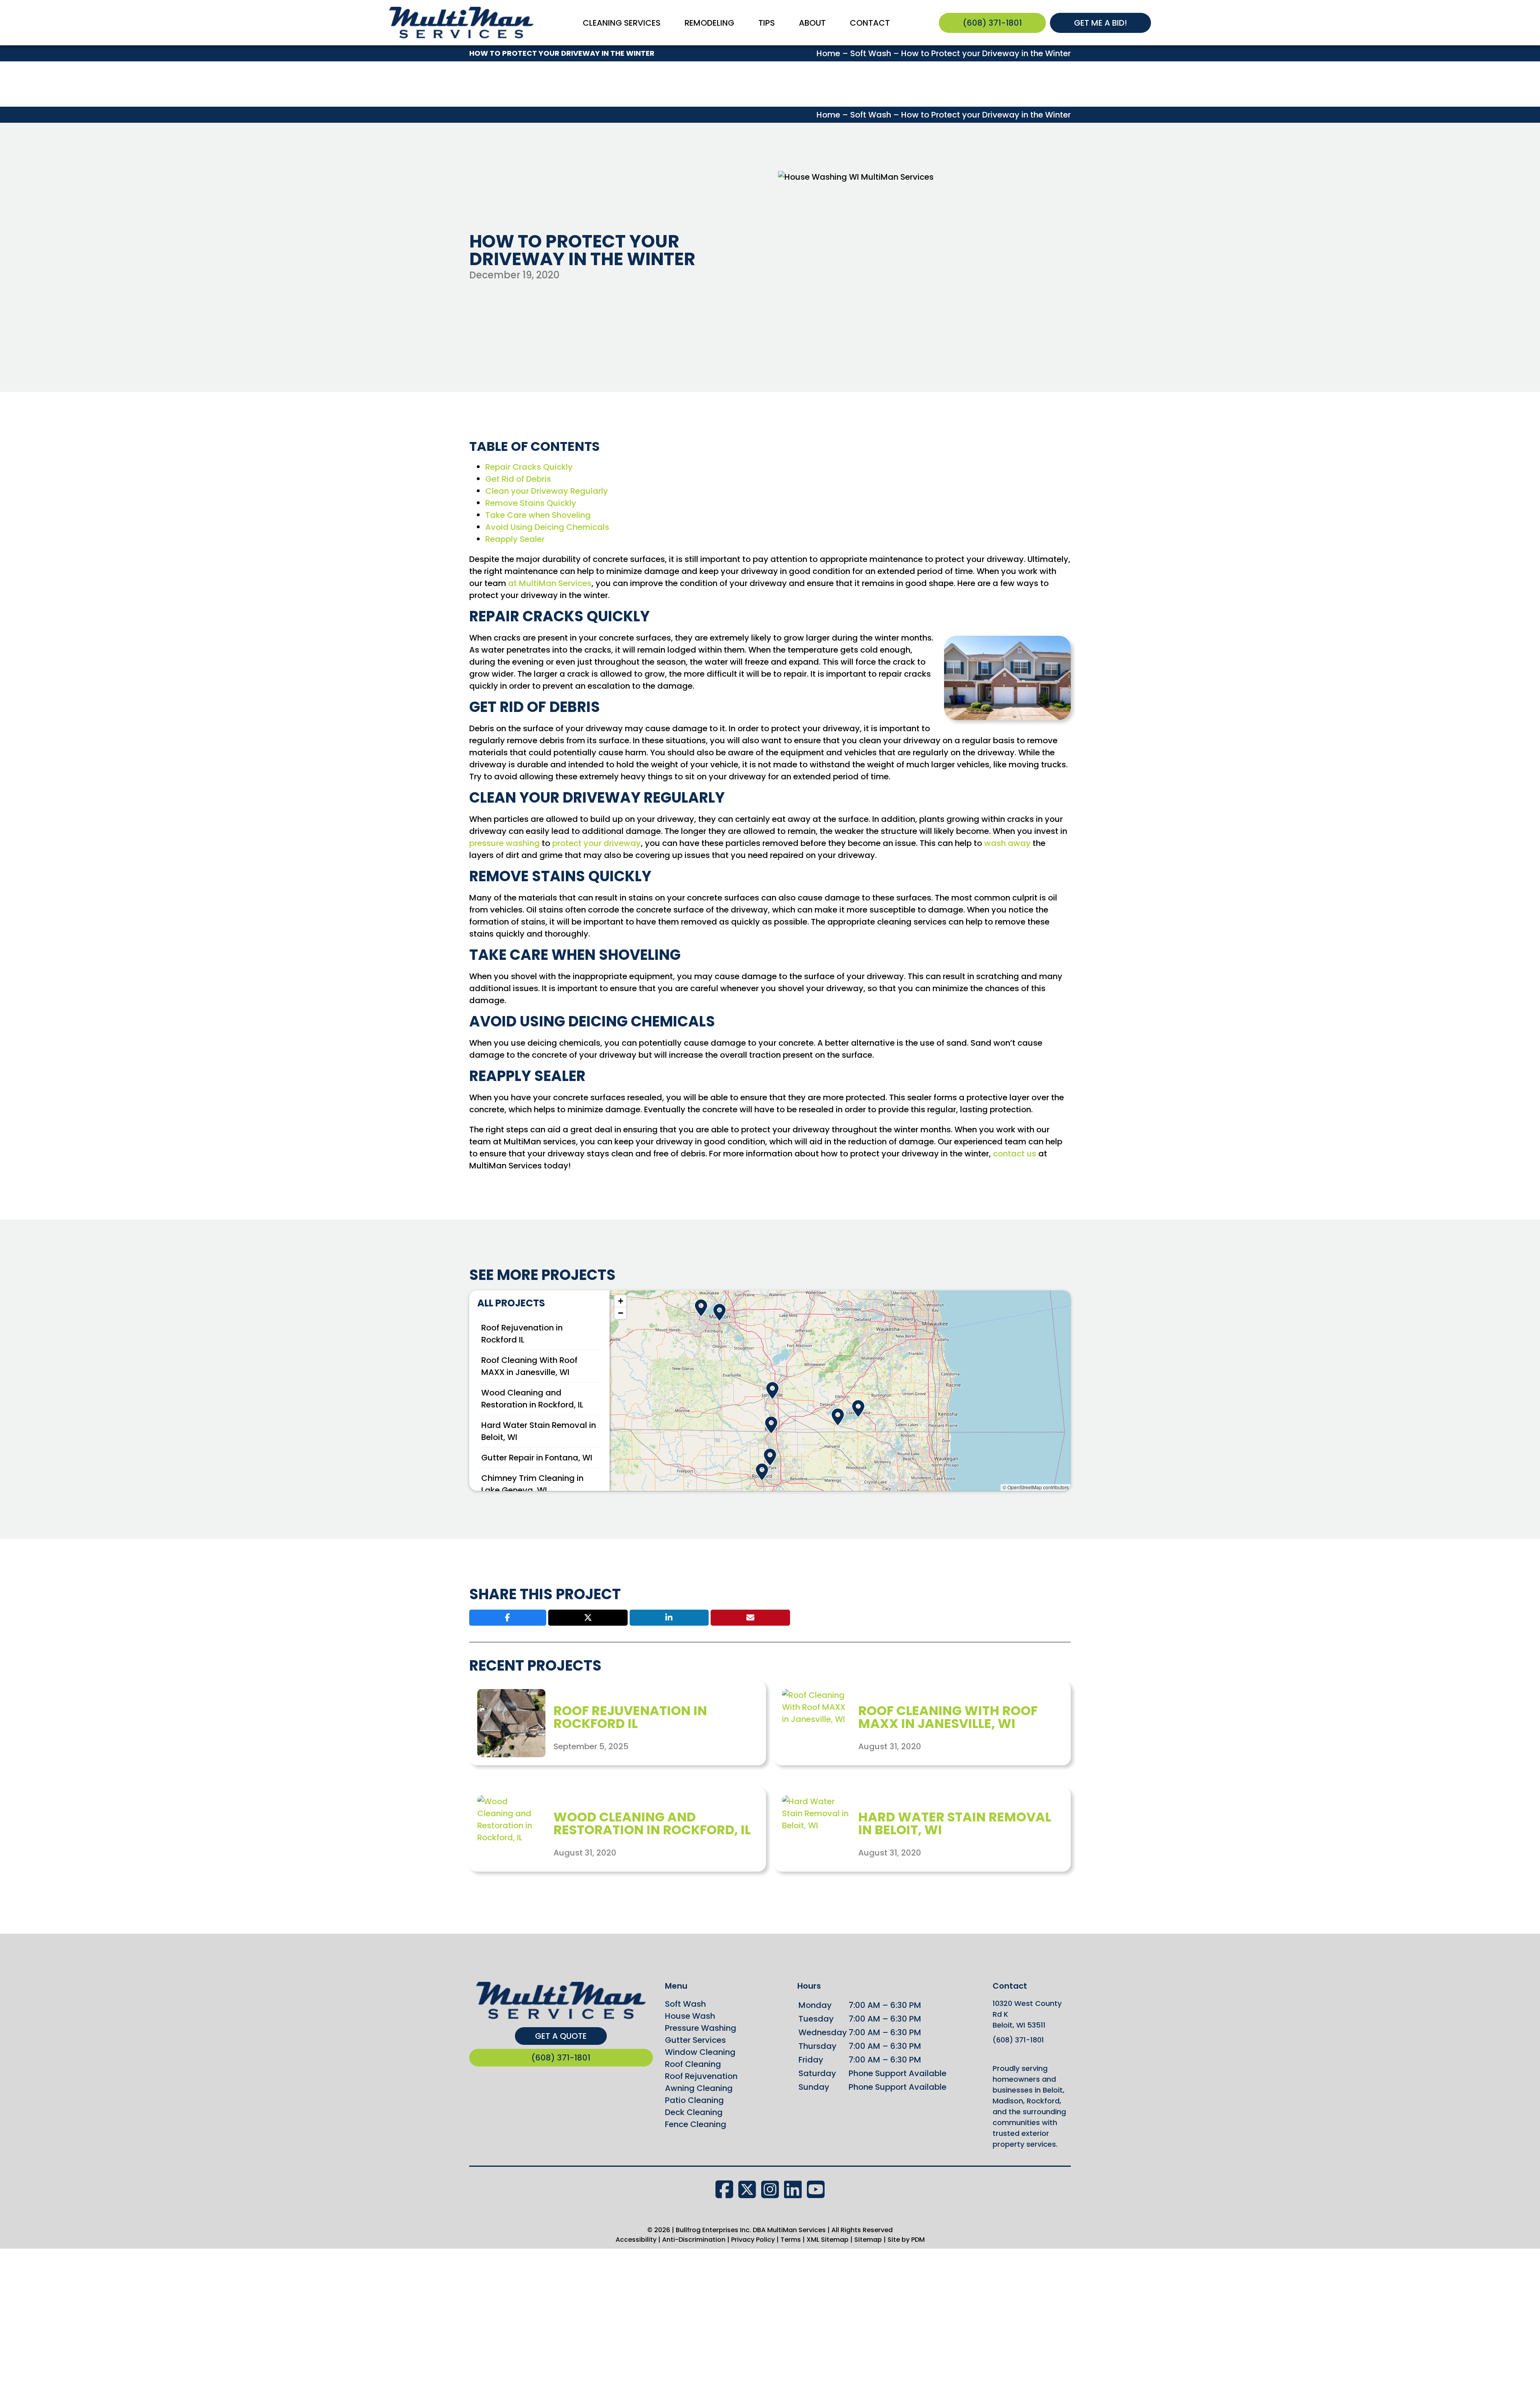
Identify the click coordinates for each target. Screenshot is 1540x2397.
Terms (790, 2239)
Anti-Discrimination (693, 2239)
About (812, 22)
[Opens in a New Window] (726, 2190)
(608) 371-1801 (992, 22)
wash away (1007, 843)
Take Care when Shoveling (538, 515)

...

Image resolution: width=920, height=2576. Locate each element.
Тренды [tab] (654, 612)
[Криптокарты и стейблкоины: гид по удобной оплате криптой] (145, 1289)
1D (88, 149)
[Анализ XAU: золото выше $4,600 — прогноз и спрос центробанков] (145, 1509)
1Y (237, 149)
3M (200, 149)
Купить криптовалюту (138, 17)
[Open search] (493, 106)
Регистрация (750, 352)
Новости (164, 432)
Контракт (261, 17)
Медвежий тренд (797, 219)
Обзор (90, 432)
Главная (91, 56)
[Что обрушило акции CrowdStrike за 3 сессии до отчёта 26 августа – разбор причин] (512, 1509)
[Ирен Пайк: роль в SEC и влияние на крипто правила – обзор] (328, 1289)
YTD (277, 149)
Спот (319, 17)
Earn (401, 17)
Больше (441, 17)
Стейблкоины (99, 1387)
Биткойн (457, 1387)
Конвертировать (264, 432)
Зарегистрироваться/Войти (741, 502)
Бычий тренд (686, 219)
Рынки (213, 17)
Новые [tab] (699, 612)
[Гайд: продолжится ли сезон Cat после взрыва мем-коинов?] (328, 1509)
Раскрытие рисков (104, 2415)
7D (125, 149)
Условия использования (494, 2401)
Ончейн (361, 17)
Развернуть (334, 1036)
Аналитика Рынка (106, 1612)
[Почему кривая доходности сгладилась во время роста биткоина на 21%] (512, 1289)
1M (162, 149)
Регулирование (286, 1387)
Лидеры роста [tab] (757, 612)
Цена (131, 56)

--

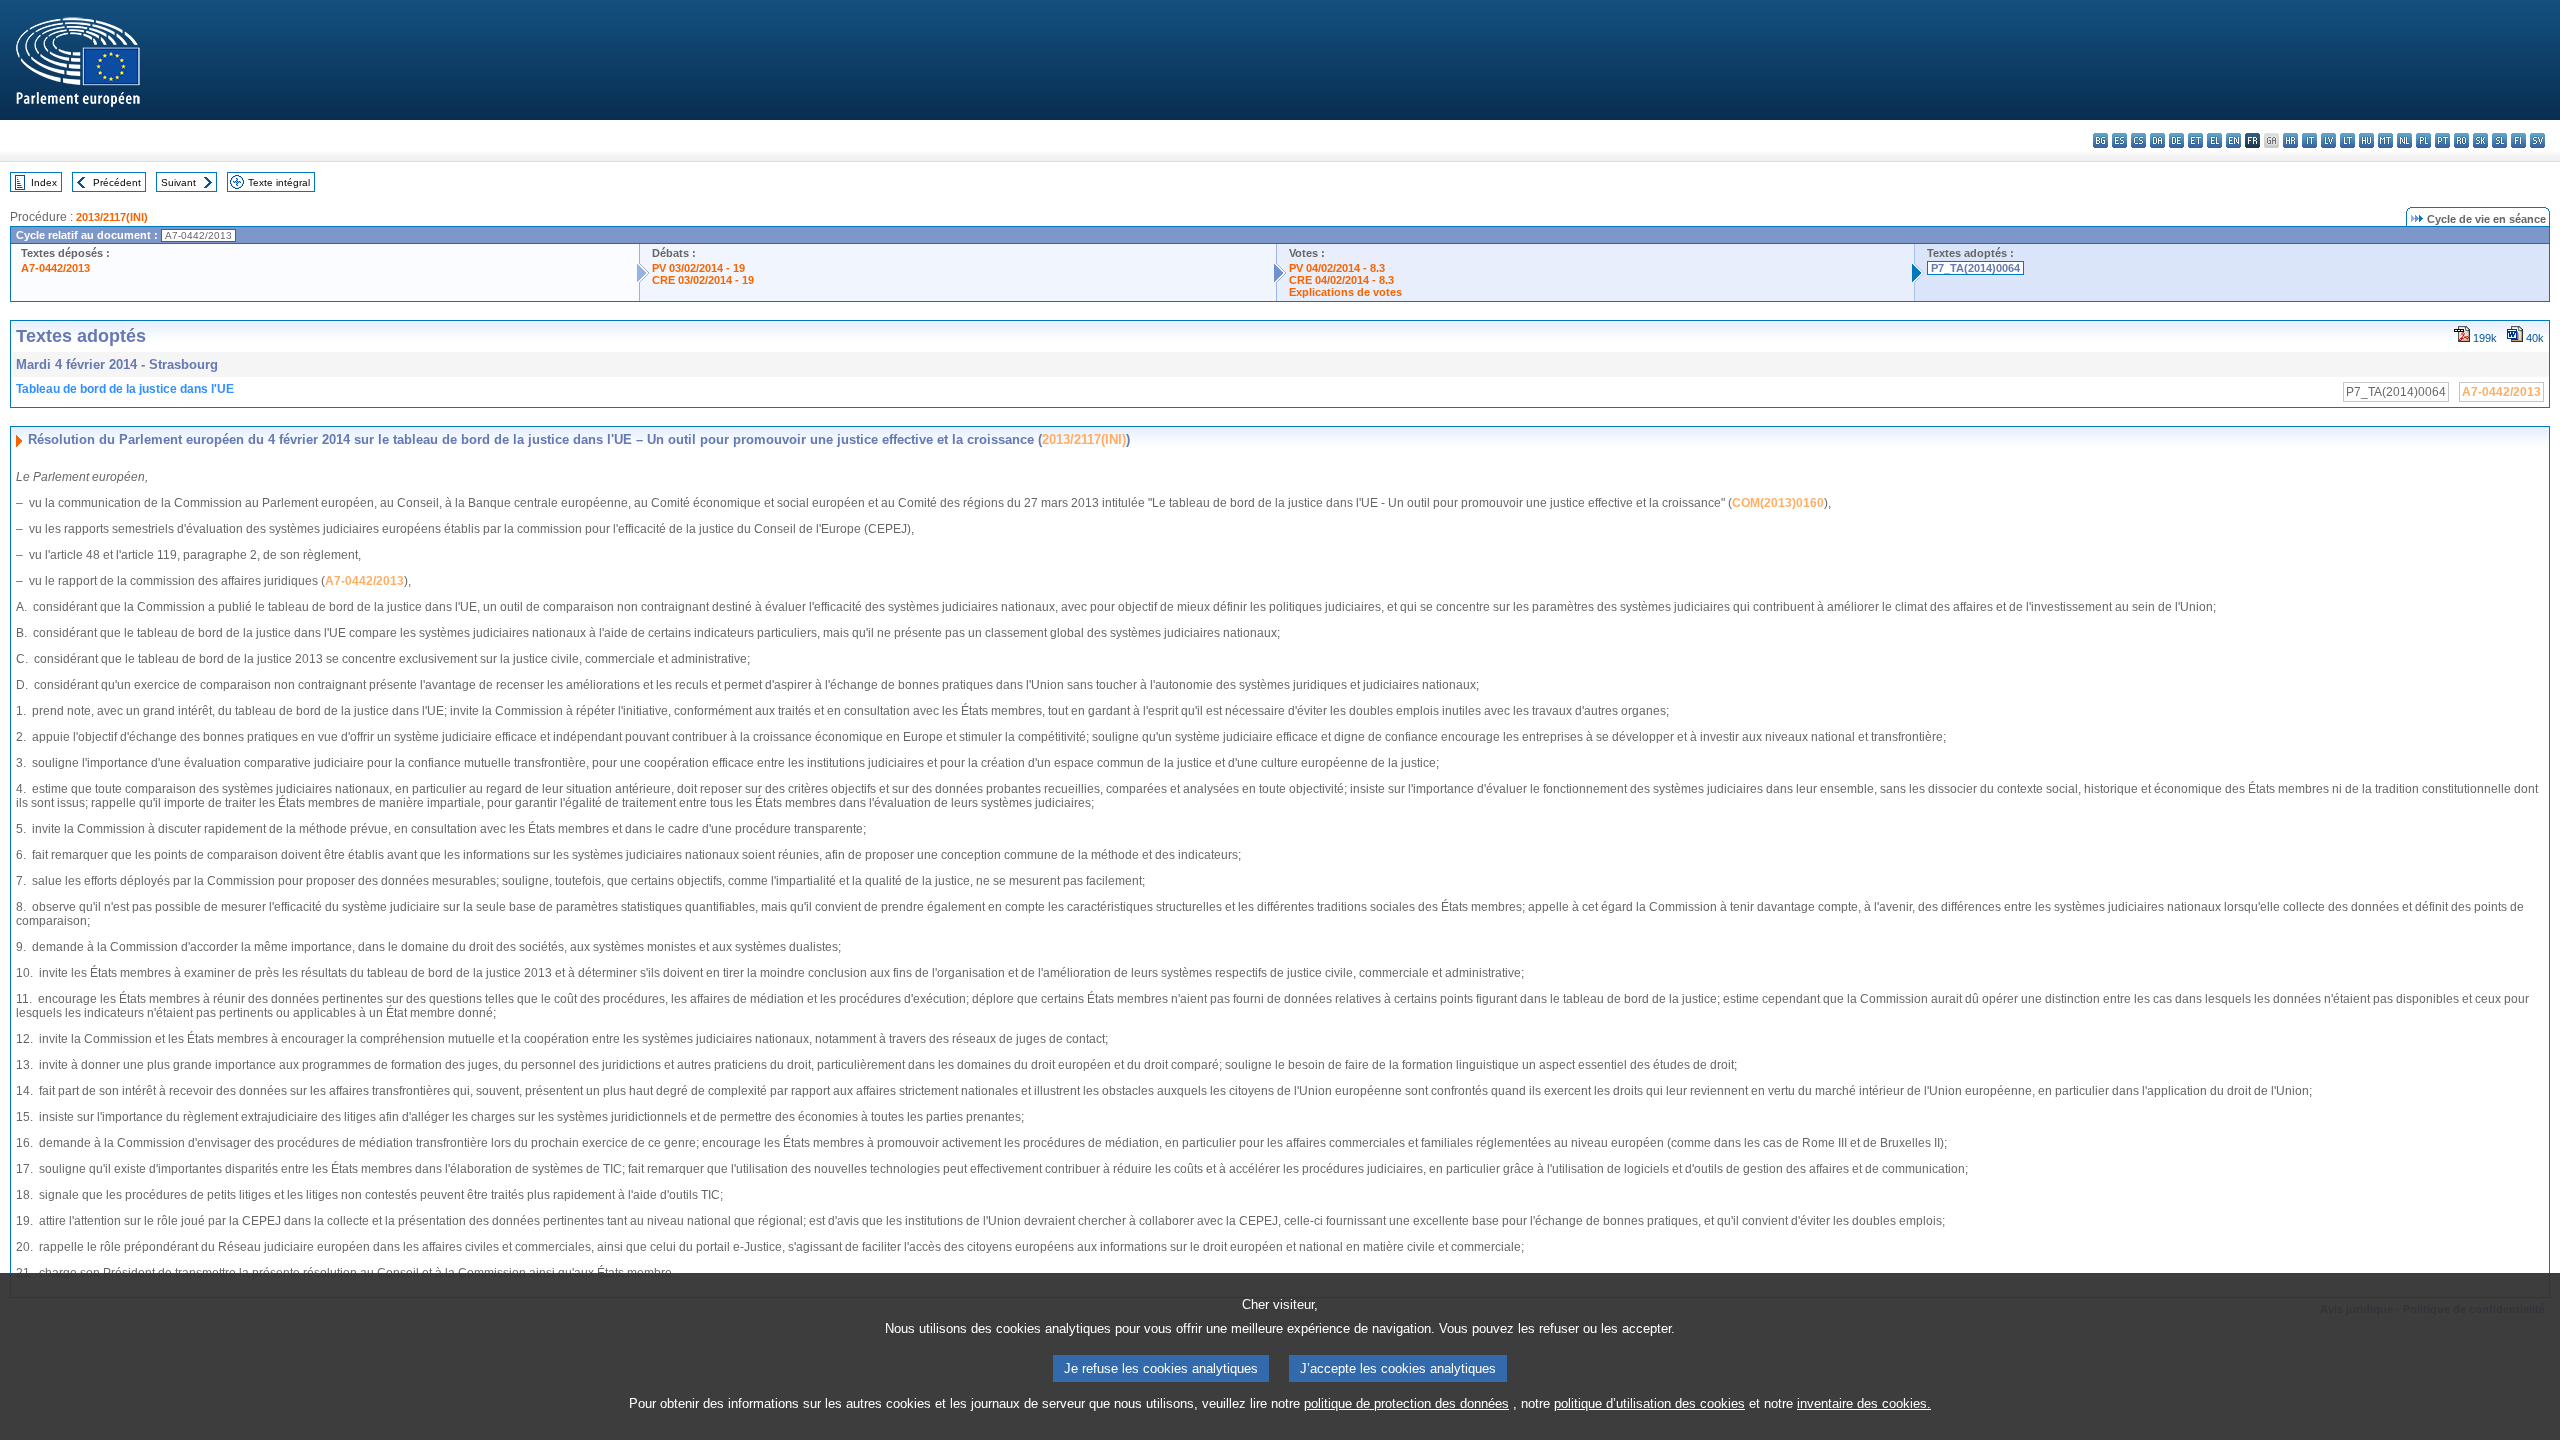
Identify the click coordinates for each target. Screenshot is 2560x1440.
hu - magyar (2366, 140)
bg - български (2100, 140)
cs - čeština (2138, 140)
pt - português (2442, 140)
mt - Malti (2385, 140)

GOAL OF THE EXERCISE: Determine the number of lines in the material above that include the word "Screenshot". Give that number and no other text.

OUTPUT BELOW: 2